[Docs] [txt|pdf] [Tracker] [Email] [Diff1] [Diff2] [Nits]

Versions: (RFC 2413) 00 01 02 03 04 05 06 07 RFC 5013

Internet-Draft: draft-kunze-rfc2413bis-05.txt                   J. Kunze
Dublin Core Metadata                            University of California
Expires 18 June 2007                             Office of the President
                                                        18 December 2006


                  The Dublin Core Metadata Element Set

  (http://www.ietf.org/internet-drafts/draft-kunze-rfc2413bis-05.txt)

Status of this Document

   By submitting this Internet-Draft, each author represents that any
   applicable patent or other IPR claims of which he or she is aware
   have been or will be disclosed, and any of which he or she becomes
   aware will be disclosed, in accordance with Section 6 of BCP 79.

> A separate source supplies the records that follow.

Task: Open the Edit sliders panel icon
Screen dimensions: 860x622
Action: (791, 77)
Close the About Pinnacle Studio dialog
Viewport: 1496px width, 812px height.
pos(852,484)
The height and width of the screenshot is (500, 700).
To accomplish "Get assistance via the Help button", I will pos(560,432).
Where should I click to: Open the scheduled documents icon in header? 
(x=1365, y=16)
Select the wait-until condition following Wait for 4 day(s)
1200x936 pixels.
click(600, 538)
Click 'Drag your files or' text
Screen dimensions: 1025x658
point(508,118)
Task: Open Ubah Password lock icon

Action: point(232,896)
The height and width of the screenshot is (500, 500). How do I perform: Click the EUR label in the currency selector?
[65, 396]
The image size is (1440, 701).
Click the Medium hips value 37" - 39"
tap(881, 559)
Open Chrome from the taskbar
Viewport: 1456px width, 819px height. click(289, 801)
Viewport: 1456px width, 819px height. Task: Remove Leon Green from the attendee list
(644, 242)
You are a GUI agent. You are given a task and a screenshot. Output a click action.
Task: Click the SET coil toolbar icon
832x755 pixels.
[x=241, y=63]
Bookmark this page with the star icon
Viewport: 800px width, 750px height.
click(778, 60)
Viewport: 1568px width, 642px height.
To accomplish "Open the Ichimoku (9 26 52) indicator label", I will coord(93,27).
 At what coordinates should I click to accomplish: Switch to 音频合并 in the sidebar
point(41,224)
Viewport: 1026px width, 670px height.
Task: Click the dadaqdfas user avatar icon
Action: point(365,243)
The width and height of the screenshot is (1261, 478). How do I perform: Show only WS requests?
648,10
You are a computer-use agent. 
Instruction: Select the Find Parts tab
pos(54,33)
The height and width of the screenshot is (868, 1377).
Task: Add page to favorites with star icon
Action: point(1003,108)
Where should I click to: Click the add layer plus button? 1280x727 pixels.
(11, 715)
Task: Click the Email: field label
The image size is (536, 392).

   Internet-Drafts are working documents of the Internet Engineering
   Task Force (IETF), its areas, and its working groups.  Note that
   other groups may also distribute working documents as Internet-
   Drafts.

   Internet-Drafts are draft documents valid for a maximum of six months
   and may be updated, replaced, or obsoleted by other documents at any
   time.  It is inappropriate to use Internet-Drafts as reference
   material or to cite them other than as ``work in progress.''

   The list of current Internet-Drafts can be accessed at
   http://www.ietf.org/ietf/1id-abstracts.txt

   The list of Internet-Draft Shadow Directories can be accessed at
   http://www.ietf.org/shadow.html.

   Distribution of this document is unlimited.  Please send comments to
   jak@ucop.edu.

   Copyright (C) The Internet Society (2006).  All Rights Reserved.

Abstract

   The Dublin Core Metadata Workshop Series began in 1995 with an
   invitational workshop which brought together librarians, digital
   library researchers, content experts, and text-markup experts to
   promote better discovery standards for electronic resources.  The
   resulting metadata element set is perhaps the most widely adopted
   convention for structuring resource descriptions designed to bridge
   networked information systems and content providers in the
   publishing, library, museum, scholarly, archival, and government
   communities.  It defines fifteen metadata elements for resource
   description in a cross-disciplinary information environment.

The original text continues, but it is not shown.